*EXERCISE PROMPT:* Copy each line below that has "price".

[Dataset entries]

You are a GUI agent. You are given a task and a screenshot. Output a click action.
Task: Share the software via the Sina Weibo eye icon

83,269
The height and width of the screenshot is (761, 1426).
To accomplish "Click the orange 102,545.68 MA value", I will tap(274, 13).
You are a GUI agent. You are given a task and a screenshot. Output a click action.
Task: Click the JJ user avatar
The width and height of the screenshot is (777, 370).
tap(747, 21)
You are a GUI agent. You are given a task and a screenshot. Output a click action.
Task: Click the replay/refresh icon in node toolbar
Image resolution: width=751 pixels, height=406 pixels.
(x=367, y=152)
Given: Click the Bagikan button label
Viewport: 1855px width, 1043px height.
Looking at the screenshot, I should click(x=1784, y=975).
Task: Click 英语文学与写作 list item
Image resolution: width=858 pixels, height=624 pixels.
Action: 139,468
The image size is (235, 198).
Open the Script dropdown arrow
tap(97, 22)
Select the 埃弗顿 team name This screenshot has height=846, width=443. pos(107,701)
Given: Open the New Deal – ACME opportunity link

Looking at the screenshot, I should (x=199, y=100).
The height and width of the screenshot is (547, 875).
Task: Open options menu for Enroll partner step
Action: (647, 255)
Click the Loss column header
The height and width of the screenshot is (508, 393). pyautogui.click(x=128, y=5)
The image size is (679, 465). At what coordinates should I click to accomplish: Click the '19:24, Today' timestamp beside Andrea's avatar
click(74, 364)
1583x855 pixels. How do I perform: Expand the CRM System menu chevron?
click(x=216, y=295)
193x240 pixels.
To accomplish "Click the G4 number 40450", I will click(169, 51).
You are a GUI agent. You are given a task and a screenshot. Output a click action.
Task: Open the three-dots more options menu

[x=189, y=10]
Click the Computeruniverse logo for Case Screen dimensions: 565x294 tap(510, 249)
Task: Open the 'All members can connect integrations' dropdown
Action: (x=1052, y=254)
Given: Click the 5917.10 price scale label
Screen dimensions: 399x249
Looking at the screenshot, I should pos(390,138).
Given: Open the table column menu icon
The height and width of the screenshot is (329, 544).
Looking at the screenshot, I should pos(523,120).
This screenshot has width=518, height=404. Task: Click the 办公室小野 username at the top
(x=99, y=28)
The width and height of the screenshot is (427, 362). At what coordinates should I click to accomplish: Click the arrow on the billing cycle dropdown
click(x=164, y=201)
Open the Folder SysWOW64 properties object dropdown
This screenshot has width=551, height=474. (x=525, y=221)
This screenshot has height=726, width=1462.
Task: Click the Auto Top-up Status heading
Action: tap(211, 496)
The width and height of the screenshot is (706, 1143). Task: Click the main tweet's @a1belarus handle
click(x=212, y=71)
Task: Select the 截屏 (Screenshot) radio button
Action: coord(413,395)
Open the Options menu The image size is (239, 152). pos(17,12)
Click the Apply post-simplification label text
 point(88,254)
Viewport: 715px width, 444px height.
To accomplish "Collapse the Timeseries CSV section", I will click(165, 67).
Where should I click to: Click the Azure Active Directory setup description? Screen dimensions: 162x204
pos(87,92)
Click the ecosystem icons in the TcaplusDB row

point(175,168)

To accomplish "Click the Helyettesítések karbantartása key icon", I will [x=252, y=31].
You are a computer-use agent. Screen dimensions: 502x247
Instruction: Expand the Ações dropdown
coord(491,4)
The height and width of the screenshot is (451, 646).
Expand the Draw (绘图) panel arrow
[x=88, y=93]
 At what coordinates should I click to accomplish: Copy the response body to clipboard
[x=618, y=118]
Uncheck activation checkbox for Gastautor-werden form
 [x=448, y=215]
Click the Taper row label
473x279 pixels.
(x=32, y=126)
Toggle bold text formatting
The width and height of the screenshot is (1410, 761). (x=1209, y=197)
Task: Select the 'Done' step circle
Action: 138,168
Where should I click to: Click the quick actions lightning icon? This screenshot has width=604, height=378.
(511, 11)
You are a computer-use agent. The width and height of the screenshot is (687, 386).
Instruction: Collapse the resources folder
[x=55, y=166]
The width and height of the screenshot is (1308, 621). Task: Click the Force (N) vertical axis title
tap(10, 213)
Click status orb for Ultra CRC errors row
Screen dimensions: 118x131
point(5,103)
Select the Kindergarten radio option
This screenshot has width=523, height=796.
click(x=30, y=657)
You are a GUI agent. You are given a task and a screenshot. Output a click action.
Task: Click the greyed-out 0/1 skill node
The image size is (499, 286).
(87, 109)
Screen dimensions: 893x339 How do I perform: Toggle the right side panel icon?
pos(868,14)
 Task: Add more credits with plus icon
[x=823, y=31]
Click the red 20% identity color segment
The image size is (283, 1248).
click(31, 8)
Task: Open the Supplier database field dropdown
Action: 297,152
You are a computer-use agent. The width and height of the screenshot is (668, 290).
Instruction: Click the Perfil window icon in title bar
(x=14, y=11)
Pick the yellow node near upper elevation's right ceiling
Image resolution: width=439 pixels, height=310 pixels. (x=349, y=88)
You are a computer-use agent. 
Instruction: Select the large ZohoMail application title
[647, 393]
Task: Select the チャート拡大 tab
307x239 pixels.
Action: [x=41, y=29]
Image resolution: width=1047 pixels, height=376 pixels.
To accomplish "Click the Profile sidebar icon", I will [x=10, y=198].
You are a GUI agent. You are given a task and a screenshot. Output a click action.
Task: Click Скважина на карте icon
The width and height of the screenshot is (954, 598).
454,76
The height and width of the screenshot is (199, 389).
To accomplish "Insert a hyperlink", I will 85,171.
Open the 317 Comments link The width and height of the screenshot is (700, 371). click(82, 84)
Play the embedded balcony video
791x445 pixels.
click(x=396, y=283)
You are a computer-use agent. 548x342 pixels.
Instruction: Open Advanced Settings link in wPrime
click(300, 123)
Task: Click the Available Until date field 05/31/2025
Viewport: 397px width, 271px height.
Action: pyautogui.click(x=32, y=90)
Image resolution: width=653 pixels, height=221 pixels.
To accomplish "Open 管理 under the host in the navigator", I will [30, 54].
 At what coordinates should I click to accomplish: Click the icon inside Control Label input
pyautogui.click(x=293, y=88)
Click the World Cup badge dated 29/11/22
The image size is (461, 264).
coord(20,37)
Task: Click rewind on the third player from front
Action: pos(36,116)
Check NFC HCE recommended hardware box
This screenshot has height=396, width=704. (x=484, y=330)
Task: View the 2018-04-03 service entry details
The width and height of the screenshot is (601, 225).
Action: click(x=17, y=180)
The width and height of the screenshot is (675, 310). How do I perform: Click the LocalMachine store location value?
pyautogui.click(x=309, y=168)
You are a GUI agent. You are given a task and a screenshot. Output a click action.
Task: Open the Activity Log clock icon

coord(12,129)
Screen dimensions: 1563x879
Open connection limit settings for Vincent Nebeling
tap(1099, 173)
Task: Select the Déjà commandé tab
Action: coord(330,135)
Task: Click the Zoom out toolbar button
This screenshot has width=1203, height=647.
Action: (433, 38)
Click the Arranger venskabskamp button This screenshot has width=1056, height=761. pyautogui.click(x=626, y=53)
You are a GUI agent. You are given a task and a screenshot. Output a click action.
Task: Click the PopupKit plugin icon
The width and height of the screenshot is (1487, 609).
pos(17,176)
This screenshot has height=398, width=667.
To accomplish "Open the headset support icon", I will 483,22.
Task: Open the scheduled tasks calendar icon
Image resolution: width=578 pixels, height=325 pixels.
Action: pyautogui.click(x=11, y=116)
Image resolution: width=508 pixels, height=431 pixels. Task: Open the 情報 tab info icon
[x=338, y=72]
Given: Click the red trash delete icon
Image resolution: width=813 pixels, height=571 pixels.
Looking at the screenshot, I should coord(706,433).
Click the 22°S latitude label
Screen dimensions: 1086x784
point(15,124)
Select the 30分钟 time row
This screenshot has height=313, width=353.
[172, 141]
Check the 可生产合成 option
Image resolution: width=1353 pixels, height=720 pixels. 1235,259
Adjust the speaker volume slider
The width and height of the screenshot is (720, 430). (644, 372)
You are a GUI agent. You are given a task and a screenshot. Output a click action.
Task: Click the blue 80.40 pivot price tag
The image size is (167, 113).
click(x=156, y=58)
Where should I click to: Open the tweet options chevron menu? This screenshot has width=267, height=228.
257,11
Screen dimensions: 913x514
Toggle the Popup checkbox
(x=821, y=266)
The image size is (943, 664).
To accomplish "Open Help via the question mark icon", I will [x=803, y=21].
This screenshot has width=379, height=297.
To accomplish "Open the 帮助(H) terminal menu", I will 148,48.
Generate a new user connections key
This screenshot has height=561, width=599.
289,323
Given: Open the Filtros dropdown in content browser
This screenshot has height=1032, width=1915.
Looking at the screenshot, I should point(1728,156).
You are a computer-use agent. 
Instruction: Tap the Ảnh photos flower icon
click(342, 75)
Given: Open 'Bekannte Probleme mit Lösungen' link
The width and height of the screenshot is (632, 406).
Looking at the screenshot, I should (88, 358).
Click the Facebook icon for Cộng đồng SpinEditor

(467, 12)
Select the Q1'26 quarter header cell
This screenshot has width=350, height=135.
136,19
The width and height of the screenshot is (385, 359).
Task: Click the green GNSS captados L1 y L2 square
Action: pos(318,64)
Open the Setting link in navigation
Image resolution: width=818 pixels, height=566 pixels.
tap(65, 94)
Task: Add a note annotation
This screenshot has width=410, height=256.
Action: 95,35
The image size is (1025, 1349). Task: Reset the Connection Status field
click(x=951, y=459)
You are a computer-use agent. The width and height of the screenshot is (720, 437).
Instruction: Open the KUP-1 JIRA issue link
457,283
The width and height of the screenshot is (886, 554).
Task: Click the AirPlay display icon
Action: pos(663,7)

*WRITTEN SOLUTION:*
Given: Click the 5917.10 price scale label
Task: Click the blue 80.40 pivot price tag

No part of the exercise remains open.